▸ Excerpted records:
▼

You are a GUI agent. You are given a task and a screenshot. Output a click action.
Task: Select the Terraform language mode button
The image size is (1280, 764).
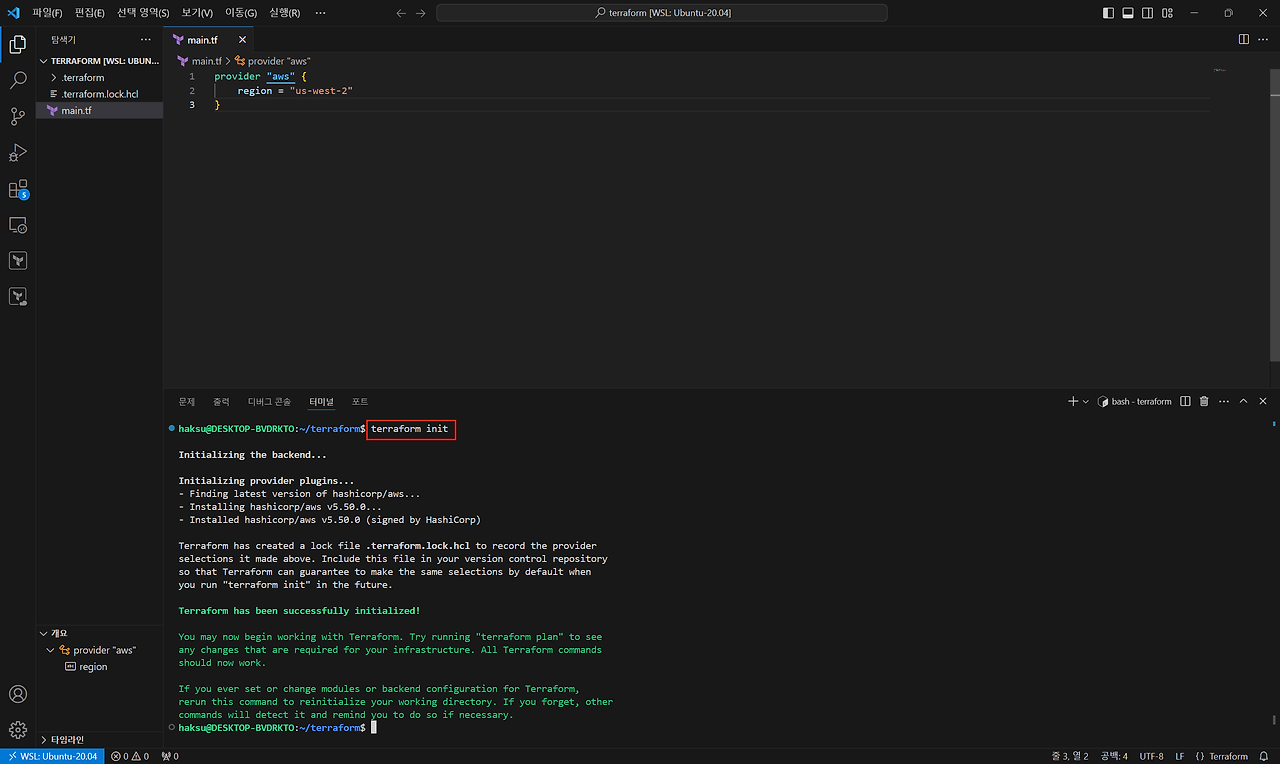pyautogui.click(x=1222, y=756)
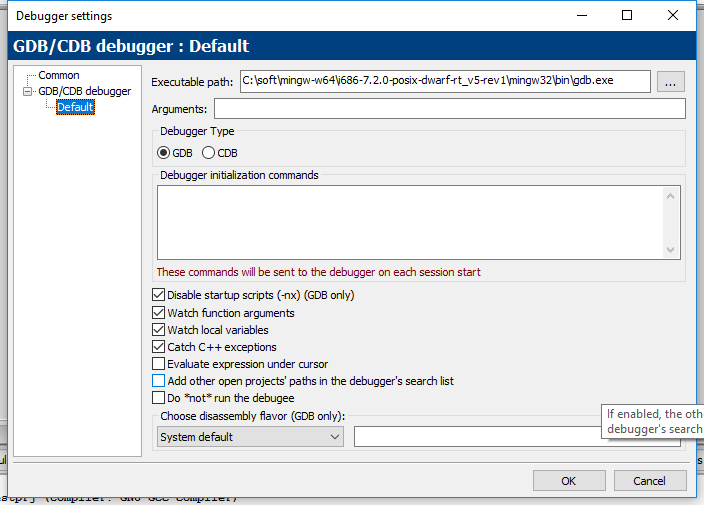Screen dimensions: 704x505
Task: Click OK to save debugger settings
Action: point(568,481)
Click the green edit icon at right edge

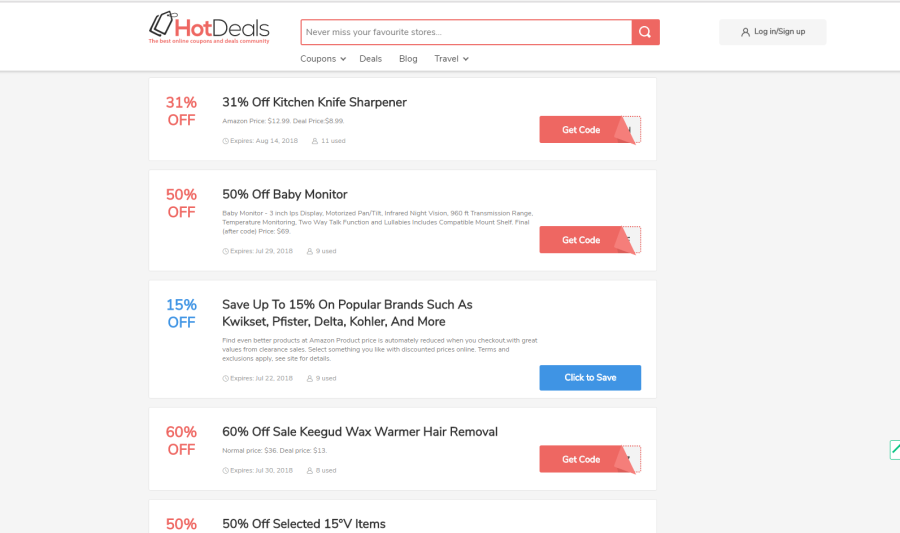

▲

▸ How to complete this task:
In the data above, the line containing "Task: Select the" and all lines after it are to be reproduced exactly, leaving out the pictures.

▸ Exercise answer:
Task: Select the Terraform language mode button
The image size is (1280, 764).
pyautogui.click(x=1222, y=756)
Screen dimensions: 704x505
Task: Click OK to save debugger settings
Action: point(568,481)
Click the green edit icon at right edge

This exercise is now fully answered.